• [Records supplied]

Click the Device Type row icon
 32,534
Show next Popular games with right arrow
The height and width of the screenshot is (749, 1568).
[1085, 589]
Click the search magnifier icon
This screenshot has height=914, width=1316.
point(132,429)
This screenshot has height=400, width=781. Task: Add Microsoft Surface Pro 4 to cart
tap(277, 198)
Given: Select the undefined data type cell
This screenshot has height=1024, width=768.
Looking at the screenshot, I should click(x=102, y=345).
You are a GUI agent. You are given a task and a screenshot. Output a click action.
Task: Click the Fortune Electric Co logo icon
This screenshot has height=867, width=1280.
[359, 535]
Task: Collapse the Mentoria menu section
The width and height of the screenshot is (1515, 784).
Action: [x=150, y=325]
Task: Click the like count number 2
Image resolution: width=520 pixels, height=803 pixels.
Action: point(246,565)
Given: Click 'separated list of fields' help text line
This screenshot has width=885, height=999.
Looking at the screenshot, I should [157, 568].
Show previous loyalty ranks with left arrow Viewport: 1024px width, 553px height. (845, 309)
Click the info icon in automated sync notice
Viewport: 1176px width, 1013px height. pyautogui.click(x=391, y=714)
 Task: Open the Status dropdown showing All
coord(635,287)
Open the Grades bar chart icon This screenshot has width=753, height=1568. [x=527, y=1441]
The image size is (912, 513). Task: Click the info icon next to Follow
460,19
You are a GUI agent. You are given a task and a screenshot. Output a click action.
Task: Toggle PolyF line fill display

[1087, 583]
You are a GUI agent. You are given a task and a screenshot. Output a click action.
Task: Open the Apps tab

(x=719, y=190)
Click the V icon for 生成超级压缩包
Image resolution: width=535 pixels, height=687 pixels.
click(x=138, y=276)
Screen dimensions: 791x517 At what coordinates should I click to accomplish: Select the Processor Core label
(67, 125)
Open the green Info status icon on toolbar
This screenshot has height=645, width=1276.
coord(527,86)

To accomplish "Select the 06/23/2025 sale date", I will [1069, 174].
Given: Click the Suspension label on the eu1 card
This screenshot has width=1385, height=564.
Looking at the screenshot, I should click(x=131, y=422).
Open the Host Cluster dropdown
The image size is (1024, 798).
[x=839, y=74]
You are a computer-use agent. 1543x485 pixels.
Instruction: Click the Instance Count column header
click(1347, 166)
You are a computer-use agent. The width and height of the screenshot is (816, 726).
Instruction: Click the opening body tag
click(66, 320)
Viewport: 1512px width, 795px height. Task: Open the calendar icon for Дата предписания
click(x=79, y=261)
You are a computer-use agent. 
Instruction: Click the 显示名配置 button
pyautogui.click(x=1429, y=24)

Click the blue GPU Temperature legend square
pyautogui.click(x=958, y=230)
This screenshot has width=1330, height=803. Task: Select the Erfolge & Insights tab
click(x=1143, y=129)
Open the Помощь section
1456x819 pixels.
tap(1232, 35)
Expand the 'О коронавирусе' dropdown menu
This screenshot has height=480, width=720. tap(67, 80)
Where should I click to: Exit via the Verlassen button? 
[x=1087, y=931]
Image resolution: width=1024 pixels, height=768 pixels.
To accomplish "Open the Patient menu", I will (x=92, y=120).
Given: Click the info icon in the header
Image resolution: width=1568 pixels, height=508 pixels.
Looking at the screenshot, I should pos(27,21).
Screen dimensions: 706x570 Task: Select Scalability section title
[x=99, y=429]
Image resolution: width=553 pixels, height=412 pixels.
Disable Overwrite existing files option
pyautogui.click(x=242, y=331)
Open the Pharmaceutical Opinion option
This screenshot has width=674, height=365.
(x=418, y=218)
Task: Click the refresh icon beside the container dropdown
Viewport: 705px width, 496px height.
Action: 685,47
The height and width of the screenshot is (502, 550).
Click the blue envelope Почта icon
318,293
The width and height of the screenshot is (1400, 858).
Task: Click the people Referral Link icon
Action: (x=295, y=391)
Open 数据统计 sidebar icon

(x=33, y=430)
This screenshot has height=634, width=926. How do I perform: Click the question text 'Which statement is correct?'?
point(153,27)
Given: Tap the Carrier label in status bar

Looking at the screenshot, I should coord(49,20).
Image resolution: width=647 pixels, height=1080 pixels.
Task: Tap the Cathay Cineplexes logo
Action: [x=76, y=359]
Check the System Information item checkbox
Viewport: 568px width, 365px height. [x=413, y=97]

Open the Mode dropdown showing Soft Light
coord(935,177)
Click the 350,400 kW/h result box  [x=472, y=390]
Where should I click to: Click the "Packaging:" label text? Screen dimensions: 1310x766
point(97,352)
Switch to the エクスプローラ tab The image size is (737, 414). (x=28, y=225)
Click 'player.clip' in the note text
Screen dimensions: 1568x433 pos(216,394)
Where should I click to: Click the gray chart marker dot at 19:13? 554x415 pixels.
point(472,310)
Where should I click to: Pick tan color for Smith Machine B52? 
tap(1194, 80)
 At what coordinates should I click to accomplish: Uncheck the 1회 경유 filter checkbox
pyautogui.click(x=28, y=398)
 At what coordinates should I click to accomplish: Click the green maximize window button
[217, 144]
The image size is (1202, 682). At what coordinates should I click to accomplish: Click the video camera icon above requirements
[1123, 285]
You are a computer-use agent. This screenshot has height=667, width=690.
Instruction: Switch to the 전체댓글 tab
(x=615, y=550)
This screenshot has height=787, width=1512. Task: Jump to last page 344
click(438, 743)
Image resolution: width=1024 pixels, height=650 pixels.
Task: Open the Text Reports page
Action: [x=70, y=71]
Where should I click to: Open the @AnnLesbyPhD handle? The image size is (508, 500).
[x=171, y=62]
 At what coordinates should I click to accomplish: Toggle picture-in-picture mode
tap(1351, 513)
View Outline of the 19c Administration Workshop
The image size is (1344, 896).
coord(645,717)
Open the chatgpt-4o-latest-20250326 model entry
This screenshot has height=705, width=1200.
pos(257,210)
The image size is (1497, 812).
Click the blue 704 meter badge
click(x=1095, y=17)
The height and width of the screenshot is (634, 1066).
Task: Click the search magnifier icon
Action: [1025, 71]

• [Work to complete] From the very first line of the records down to the line with "Task: Click the like count number 2", please write out each line exactly, including both ends and no other lines.

• [Result for this task]
Click the Device Type row icon
 32,534
Show next Popular games with right arrow
The height and width of the screenshot is (749, 1568).
[1085, 589]
Click the search magnifier icon
This screenshot has height=914, width=1316.
point(132,429)
This screenshot has height=400, width=781. Task: Add Microsoft Surface Pro 4 to cart
tap(277, 198)
Given: Select the undefined data type cell
This screenshot has height=1024, width=768.
Looking at the screenshot, I should click(x=102, y=345).
You are a GUI agent. You are given a task and a screenshot. Output a click action.
Task: Click the Fortune Electric Co logo icon
This screenshot has height=867, width=1280.
[359, 535]
Task: Collapse the Mentoria menu section
The width and height of the screenshot is (1515, 784).
Action: [x=150, y=325]
Task: Click the like count number 2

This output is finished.